Intervention de Philippe Lamoureux

Réunion du jeudi 17 juin 2021 à 10h00
Office parlementaire d'évaluation des choix scientifiques et technologiques

Philippe Lamoureux, directeur général du syndicat « Les Entreprises du médicament (LEEM) » :

. Qu'il me soit permis, à titre liminaire, de saluer les remarquables présentations de MM. Guerriaud et Rolland qui résument de façon très claire la situation à laquelle nous sommes aujourd'hui confrontés. Autour de cette table, quel que soit notre point de vue, nous poursuivons tous le même objectif : vacciner rapidement la plus grande population possible à l'échelle planétaire, dans les meilleures conditions d'efficacité et de sécurité possibles. J'y ajouterai, puisque cela nous concerne plus particulièrement en tant qu'entreprises du médicament, l'objectif de maintenir une capacité de recherche nous permettant de faire face à l'émergence récurrente de nouveaux variants depuis le début de la pandémie.

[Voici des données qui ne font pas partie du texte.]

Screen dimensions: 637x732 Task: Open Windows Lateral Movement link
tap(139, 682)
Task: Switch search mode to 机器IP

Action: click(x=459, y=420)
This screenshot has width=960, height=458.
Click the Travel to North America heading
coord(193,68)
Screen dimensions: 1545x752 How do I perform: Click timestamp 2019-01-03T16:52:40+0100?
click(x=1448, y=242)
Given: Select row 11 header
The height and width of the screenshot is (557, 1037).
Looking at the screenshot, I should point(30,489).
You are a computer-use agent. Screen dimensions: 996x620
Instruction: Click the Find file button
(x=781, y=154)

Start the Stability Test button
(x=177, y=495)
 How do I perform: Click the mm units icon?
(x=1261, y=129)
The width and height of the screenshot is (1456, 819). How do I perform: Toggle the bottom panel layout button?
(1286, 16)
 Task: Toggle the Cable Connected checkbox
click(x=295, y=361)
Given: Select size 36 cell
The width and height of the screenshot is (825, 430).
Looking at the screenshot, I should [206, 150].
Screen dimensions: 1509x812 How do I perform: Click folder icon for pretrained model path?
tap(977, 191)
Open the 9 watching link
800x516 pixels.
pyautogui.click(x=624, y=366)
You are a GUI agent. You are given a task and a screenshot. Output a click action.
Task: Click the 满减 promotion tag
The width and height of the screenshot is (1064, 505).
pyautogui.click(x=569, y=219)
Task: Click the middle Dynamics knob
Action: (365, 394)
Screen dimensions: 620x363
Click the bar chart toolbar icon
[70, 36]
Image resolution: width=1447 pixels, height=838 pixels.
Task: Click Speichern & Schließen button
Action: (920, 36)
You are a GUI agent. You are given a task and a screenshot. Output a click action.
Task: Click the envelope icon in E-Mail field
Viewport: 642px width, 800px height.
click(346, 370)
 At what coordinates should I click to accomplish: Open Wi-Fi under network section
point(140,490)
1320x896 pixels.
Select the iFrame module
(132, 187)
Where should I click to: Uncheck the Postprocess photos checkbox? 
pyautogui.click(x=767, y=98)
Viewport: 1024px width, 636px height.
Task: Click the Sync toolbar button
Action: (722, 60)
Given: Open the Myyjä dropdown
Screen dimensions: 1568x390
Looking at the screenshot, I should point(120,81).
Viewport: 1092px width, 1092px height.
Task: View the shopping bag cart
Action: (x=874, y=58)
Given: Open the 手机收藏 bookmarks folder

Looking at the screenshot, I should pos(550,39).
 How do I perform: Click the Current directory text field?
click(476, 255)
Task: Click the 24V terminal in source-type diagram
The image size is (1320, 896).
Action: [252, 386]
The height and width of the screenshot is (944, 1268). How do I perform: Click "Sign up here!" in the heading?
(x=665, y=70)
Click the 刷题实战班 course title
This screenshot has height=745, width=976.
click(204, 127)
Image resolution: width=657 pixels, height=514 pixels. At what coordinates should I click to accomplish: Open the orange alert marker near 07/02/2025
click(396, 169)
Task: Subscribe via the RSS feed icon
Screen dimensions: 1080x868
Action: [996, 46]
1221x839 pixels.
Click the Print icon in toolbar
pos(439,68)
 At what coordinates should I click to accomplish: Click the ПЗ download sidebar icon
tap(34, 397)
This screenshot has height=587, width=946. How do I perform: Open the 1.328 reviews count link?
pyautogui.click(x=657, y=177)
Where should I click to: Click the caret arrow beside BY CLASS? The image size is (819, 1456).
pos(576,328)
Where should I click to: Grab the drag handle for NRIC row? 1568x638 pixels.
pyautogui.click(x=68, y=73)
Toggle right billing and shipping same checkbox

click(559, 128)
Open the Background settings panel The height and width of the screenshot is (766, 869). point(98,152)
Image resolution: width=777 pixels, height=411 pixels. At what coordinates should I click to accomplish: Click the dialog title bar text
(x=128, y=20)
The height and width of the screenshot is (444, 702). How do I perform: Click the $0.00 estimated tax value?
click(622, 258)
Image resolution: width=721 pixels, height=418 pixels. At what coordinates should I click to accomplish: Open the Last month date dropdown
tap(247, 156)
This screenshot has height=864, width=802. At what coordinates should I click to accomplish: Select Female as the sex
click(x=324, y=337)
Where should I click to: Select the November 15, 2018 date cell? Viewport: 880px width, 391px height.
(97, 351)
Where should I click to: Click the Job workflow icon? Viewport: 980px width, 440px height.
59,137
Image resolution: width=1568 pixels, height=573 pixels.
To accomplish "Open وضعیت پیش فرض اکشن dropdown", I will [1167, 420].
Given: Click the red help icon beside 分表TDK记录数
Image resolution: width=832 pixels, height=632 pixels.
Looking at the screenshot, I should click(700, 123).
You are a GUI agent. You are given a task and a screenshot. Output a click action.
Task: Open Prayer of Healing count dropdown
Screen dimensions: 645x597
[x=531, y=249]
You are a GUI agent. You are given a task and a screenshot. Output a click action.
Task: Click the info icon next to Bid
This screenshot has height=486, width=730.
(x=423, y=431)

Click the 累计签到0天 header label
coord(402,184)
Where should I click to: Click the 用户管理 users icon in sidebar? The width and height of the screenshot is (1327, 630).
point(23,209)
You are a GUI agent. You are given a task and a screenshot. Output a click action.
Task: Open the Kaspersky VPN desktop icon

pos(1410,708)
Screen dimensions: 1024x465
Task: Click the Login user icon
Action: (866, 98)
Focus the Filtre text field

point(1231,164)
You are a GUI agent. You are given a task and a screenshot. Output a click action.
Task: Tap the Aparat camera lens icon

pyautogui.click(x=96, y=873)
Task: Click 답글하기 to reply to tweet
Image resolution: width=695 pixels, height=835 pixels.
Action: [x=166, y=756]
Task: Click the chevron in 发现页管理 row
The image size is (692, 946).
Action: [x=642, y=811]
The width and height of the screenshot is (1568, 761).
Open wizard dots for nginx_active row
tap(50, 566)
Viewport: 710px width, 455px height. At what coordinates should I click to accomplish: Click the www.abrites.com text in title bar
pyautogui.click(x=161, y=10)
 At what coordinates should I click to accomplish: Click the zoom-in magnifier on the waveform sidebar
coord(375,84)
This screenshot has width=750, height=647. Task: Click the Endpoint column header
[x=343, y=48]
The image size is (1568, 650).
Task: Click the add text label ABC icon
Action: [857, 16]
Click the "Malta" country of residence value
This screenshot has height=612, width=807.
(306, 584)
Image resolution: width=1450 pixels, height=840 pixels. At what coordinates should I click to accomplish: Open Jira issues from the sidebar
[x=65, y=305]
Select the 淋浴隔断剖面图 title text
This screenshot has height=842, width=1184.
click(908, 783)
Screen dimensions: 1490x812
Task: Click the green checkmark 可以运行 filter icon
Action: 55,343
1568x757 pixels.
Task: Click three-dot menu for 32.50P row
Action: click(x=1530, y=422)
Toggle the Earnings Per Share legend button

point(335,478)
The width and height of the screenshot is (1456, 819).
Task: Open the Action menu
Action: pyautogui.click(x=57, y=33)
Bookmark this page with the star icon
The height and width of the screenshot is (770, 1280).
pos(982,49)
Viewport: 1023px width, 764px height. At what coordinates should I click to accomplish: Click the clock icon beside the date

Autrement dit, nous sommes confrontés à une problématique unique, qui n'est ni économique, ni morale, ni idéologique, ni juridique, mais bien sanitaire. Notre objectif partagé doit être celui de l'efficacité.

Ce débat ne doit pas nous faire oublier l'exploit qu'a constitué la mise au point en un an d'un vaccin pour faire face à un virus inconnu jusqu'alors. Il s'écoule habituellement dix ans entre l'invention d'un vaccin et sa diffusion dans le monde. S'agissant des vaccins qui sont aujourd'hui en phase 4, il s'est écoulé moins de douze mois. Je ne vais pas distribuer les bons et les mauvais points. Ce résultat a été obtenu grâce à la mobilisation de tous face à la menace : la recherche académique, les sociétés de biotechnologie, les entreprises pharmaceutiques. Cette mobilisation a entraîné des partenariats publics-privés, mais aussi des partenariats privés-privés sans précédent.

Certaines de ces recherches ont bénéficié de financements publics ; d'autres – parfois d'ailleurs les plus rapidement couronnées de succès – non. Ces recherches ont pu s'appuyer sur d'importantes commandes publiques d'aval, mais toutes ont représenté une prise de risque colossale pour les entreprises qui ont dû réaliser de lourds investissements simultanés compte tenu de l'urgence sanitaire. Par exemple, il a fallu augmenter les capacités de production sans certitude d'aboutir à l'autorisation de mise sur le marché (AMM) pour les candidats vaccins.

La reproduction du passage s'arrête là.